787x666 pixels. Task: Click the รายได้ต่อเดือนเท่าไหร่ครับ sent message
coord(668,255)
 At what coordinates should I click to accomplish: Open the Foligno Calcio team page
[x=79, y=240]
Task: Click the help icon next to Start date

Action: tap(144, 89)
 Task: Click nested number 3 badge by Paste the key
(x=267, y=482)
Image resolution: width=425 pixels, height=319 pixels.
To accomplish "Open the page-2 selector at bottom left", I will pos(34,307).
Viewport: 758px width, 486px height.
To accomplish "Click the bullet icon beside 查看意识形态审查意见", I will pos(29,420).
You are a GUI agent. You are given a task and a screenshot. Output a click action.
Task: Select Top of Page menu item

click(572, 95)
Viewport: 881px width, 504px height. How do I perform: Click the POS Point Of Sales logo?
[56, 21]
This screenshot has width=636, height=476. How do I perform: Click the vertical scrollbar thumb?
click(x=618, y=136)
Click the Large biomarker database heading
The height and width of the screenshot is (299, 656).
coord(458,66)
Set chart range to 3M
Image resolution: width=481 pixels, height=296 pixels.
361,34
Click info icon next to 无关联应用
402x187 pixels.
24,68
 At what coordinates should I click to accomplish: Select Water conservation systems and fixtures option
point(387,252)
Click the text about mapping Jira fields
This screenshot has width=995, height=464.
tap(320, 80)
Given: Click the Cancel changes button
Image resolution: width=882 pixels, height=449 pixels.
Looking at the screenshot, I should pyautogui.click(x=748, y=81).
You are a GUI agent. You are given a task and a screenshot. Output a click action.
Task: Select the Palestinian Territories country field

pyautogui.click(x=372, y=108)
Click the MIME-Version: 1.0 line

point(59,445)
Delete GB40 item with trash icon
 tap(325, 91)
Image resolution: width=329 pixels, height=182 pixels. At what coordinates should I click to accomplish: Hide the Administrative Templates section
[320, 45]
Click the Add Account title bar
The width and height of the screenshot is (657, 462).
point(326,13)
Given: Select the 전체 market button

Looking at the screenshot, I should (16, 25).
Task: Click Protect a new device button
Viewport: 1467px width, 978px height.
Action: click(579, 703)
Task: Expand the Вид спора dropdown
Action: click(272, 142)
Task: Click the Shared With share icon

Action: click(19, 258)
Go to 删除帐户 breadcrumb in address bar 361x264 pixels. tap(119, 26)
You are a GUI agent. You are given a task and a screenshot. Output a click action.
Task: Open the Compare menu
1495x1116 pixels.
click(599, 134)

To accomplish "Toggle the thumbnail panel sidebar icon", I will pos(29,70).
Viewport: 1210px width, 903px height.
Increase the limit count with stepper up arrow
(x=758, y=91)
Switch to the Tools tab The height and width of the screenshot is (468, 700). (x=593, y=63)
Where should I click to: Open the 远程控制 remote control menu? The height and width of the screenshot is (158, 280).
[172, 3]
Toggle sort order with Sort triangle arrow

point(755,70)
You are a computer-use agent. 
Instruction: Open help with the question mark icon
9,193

|---|

Problem to work on: Output the entire listing exactly as written.

Written solution:
787x666 pixels. Task: Click the รายได้ต่อเดือนเท่าไหร่ครับ sent message
coord(668,255)
 At what coordinates should I click to accomplish: Open the Foligno Calcio team page
[x=79, y=240]
Task: Click the help icon next to Start date

Action: tap(144, 89)
 Task: Click nested number 3 badge by Paste the key
(x=267, y=482)
Image resolution: width=425 pixels, height=319 pixels.
To accomplish "Open the page-2 selector at bottom left", I will pos(34,307).
Viewport: 758px width, 486px height.
To accomplish "Click the bullet icon beside 查看意识形态审查意见", I will pos(29,420).
You are a GUI agent. You are given a task and a screenshot. Output a click action.
Task: Select Top of Page menu item

click(572, 95)
Viewport: 881px width, 504px height. How do I perform: Click the POS Point Of Sales logo?
[56, 21]
This screenshot has width=636, height=476. How do I perform: Click the vertical scrollbar thumb?
click(x=618, y=136)
Click the Large biomarker database heading
The height and width of the screenshot is (299, 656).
coord(458,66)
Set chart range to 3M
Image resolution: width=481 pixels, height=296 pixels.
361,34
Click info icon next to 无关联应用
402x187 pixels.
24,68
 At what coordinates should I click to accomplish: Select Water conservation systems and fixtures option
point(387,252)
Click the text about mapping Jira fields
This screenshot has width=995, height=464.
tap(320, 80)
Given: Click the Cancel changes button
Image resolution: width=882 pixels, height=449 pixels.
Looking at the screenshot, I should pyautogui.click(x=748, y=81).
You are a GUI agent. You are given a task and a screenshot. Output a click action.
Task: Select the Palestinian Territories country field

pyautogui.click(x=372, y=108)
Click the MIME-Version: 1.0 line

point(59,445)
Delete GB40 item with trash icon
 tap(325, 91)
Image resolution: width=329 pixels, height=182 pixels. At what coordinates should I click to accomplish: Hide the Administrative Templates section
[320, 45]
Click the Add Account title bar
The width and height of the screenshot is (657, 462).
point(326,13)
Given: Select the 전체 market button

Looking at the screenshot, I should (16, 25).
Task: Click Protect a new device button
Viewport: 1467px width, 978px height.
Action: click(579, 703)
Task: Expand the Вид спора dropdown
Action: click(272, 142)
Task: Click the Shared With share icon

Action: click(19, 258)
Go to 删除帐户 breadcrumb in address bar 361x264 pixels. tap(119, 26)
You are a GUI agent. You are given a task and a screenshot. Output a click action.
Task: Open the Compare menu
1495x1116 pixels.
click(599, 134)

To accomplish "Toggle the thumbnail panel sidebar icon", I will pos(29,70).
Viewport: 1210px width, 903px height.
Increase the limit count with stepper up arrow
(x=758, y=91)
Switch to the Tools tab The height and width of the screenshot is (468, 700). (x=593, y=63)
Where should I click to: Open the 远程控制 remote control menu? The height and width of the screenshot is (158, 280).
[172, 3]
Toggle sort order with Sort triangle arrow

point(755,70)
You are a computer-use agent. 
Instruction: Open help with the question mark icon
9,193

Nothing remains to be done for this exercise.